Whether it’s slam poetry or a simple Haiku, poetry has been a form of expressing emotions for centuries. On Saturday, Feb. 10, poet Neil Hilborn came to the Night Owl Café at Keene State College. Completing multiple American as well as world tours, Hilborn has become the most watched poet ever. His poetry consists of comical poems like “rejected Tinder bios,” but also more serious issues such as his personal battles against mental illness. Hilborn was introduced to poetry at a young age by his mother and began writing shortly after. “My mom read poems to me a lot as bedtime stories. It just seemed like a natural way to think about language for me. I wrote my first poem when I was about eight.”
From there, Hilborn started creating his poetry whenever he found inspiration. Hilborn explained his two different sources of inspiration when writing his poetry. “To me there are two different kinds of inspiration, along with two different writing processes. There’s the one you always hope for, like that lightbulb moment, which always happens when I’m doing something else. Like I’m biking or washing dishes; doing something that’s taking up my attention. Then my brain is like, ‘You have to write things right now,’ and I’m like, ‘Cool brain! Yes, I do!’ But I can’t depend on that. It’s not super common,” Hilborn said.

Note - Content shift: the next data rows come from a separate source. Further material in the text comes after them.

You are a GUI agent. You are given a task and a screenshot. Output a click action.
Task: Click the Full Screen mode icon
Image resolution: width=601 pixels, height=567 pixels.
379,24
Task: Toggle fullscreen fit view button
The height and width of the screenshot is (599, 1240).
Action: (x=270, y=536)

His second method, Hilborn explained, is getting inspiration for other authors and their poetry. “So usually what I do is I take whatever poetry book I’m into and I just read, and I dissect, and I think about it too f—— hard until I find a line, or an image, or a structure I want to steal it and I’ll steal it,” Hilborn joked. “It’s all about consuming the art form. How else am I going to learn new ways to write if I don’t see the ways other people are writing,” Hilborn explained.
The audience was filled with KSC students eager to see the slam poet. Junior Randii Elie, who has been watching Hilborn online for 6 years, expressed her excitement seeing him perform live. “I’m a huge fan, I’ve been watching Neil since I was 14. This was like a once in a lifetime opportunity to watch him,” Elie continued. “It was a bit of an emotional catharsis. There is something completely different about getting to see it and hear it, rather than watch it online.”

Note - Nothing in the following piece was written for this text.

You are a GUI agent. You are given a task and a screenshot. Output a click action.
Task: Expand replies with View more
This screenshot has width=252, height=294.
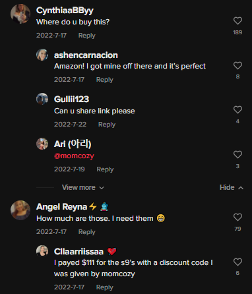coord(82,187)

Sharing a similar opinion was sophomore Sara Olson. Olson was also familiar with Hilborn’s poetry., “I love Neil Hilborn and watched him on YouTube before. I’m a big fan. His poetry makes me feel like there are people like me in the world,” Olson said.

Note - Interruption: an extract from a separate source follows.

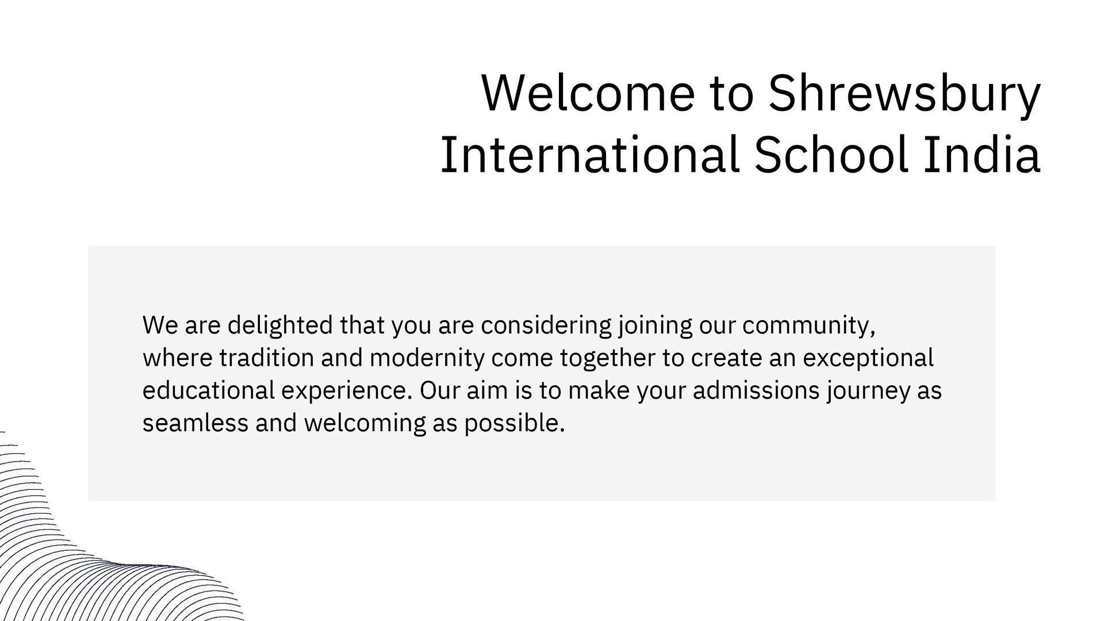Select the 'International School India' title line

Although much of Hilborn’s poetry centers around the ideas of mental illness, Hilborn often jokes about his own struggles, and incorporates them into this poetry. The concept of being about to laugh at yourself is something Hilborn hopes his fans will take away from his poetry. Hilborn explained, “It’s okay not to take yourself so seriously all the time. I talk about a bunch of heavy stuff like depression and suicide. I think there’s something to be said about uncutting the seriousness of what you’re going through, while also acknowledging the darkness. I think balance is important,” Hilborn added. “Don’t take yourself seriously all the time because it can be therapeutic finding ways to laugh at yourself.” Hilborn has a new poetry book titled “Future” is coming out on Apr. 6 and begins a national tour on Feb. 15.